Maybe I'm one of those people who like to be shaked by the facts of life - whether in good or bad. Despite the misery I see here, I have started to think something these past days: I could actually live here! I never thought about this before. This thought came out of the blue one day when I was walking on the beach. It really stopped me. This is something I want about life.

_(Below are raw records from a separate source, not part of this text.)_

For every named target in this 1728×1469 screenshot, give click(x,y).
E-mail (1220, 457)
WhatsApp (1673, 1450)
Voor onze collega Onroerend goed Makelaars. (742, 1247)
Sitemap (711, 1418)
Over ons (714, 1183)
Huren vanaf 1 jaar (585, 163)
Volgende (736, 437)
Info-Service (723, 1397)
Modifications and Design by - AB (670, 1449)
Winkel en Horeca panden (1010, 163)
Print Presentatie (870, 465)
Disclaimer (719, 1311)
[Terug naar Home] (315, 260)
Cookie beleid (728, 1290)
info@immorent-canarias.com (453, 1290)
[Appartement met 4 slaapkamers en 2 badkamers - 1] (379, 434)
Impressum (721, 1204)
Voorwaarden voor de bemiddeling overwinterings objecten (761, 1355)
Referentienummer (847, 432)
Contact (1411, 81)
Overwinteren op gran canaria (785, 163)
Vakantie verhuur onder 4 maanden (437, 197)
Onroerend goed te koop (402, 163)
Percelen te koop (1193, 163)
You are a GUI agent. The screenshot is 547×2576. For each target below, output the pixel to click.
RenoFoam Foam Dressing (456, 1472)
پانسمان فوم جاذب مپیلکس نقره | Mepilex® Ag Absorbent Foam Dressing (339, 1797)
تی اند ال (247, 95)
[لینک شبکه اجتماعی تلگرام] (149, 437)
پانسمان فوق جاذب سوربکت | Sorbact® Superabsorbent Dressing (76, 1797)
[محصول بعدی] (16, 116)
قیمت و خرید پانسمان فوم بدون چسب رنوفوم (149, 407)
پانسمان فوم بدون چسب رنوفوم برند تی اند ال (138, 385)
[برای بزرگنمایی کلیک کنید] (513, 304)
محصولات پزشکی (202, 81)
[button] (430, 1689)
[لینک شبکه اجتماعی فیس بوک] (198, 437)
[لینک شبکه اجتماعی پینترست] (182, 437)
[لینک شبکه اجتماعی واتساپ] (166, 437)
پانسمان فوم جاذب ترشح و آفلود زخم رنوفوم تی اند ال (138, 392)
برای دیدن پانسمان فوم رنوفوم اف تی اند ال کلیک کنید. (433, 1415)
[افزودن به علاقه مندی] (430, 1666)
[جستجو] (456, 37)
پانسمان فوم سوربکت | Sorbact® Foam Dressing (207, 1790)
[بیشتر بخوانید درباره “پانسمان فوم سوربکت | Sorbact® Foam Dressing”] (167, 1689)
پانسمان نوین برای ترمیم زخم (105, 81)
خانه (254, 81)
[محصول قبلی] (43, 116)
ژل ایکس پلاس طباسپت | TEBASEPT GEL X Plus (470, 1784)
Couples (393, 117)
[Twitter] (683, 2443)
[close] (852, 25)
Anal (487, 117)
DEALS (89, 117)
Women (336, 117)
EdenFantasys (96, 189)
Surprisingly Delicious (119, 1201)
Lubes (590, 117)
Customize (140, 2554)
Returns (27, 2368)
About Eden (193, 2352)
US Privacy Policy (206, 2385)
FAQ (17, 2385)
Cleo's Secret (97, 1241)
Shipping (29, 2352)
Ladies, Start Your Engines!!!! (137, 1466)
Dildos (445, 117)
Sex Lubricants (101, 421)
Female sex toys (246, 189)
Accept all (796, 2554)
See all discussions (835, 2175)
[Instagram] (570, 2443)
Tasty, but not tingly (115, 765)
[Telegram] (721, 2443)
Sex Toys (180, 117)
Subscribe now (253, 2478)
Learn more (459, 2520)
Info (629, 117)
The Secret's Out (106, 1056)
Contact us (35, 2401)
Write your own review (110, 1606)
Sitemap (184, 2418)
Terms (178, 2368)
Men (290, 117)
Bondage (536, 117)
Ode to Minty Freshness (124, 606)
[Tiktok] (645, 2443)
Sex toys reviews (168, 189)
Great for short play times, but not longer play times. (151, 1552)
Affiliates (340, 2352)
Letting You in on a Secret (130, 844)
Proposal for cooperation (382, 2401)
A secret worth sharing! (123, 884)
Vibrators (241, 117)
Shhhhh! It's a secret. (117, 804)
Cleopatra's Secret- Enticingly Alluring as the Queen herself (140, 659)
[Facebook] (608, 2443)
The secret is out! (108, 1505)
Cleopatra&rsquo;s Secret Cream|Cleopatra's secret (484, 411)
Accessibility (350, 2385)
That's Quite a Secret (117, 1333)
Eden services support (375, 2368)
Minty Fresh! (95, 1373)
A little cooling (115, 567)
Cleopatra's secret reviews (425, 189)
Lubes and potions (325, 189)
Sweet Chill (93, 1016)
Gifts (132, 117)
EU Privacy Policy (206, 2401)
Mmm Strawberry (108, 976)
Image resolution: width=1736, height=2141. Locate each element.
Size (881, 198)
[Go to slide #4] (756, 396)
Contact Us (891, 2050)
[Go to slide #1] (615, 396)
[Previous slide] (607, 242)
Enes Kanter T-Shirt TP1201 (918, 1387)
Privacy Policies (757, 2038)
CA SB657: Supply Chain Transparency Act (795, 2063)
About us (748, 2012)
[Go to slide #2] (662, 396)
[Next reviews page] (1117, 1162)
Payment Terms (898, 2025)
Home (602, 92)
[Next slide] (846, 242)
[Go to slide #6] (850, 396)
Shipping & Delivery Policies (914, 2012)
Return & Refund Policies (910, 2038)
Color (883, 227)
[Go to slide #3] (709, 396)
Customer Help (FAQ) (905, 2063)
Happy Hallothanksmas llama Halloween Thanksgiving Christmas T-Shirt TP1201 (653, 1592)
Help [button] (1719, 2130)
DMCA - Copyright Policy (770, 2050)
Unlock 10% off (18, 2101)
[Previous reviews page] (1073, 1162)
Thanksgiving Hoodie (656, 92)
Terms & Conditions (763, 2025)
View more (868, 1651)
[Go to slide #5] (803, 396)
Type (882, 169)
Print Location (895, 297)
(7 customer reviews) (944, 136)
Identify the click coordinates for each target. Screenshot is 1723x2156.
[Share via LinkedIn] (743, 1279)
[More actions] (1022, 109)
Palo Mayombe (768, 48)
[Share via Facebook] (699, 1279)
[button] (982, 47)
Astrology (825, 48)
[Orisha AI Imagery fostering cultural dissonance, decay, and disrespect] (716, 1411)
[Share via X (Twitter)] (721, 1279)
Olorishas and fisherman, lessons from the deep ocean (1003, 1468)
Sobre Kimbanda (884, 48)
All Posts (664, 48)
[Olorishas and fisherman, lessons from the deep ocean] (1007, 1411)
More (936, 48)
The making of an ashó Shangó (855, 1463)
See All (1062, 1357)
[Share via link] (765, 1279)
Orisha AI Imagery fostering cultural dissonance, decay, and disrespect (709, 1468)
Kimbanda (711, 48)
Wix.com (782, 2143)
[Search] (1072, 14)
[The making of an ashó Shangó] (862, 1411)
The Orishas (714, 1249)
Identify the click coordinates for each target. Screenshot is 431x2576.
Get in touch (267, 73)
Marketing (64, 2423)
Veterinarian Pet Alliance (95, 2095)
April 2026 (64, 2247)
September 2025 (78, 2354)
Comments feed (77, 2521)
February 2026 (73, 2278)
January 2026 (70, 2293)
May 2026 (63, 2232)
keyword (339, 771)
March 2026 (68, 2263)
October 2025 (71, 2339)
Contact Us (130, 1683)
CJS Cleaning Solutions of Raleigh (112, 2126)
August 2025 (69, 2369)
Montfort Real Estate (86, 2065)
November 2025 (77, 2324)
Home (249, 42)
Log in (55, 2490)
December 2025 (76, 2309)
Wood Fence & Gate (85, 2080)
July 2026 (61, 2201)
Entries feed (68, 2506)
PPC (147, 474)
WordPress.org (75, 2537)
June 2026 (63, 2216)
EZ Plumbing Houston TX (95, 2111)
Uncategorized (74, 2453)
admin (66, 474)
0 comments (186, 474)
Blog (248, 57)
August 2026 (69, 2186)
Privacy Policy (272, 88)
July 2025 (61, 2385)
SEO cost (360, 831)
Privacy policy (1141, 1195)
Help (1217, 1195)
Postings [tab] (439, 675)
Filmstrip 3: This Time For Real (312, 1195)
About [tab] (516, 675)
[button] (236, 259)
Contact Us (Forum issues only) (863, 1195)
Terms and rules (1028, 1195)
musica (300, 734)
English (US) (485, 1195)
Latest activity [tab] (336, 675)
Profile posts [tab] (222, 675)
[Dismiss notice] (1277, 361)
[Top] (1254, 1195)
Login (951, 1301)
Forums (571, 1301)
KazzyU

As for studies, everything is finally clear. In the beginning I was supposed to do a psychological research, but then I finally decided to drop it as it would have taken too much time. I think it's more useful for me to concentrate on studying arabic and if I really want to learn it, I need to put it a lot of effort. Little by little, I'm starting to read it but writing it is more difficult. I have classes in both classical arabic, which is the universal language of all the arabic countries, and "darija" which is the Moroccan dialect spoken here. Every day I'm using some phrases that I have learned when communicating with people. It always makes a good impression on them:) People are always impressioned when I say something in their language, and they start to speak to me something really quickly, which unfortunately, I don't understand anymore... :D
On Saturday, we celebrated the international Women's Days as well as Laura's 25th birthday. It was really nice. We invited many people from school in our home and had a great party with them. Laura had ordered a cake from the bakery that said in arabic and french "Happy Women's Day, Jean Pierre 50 years." Heh heh! Actually we don't know any Jean Pierre, it was just a joke since there was no logic in it. You can imagine that the guests were pretty confused about it! Afterwards we went to a night club which was a nice experience for me since it's pretty different here than in Finland. There was a live artist singing arabic music and people were dancing so well. Wait until I get back to Finland and I will show you all the moves that I have learned here! :D I feel very lucky to have so many nice Moroccan friends that are really sincere and want only good for me. As for here, it's always good to pay attention to which people you should trust.
Ok, I think it's about the time for me to go to bed. I haven't felt very good today since there has been a weird feeling in my stomach the whole day (Kristiina, in Tanzania, I guess you know what I mean!:D) Oh well, it's only part of the experience, as I tend to say about everything! :)
Mselkhir, good night, my dear friends.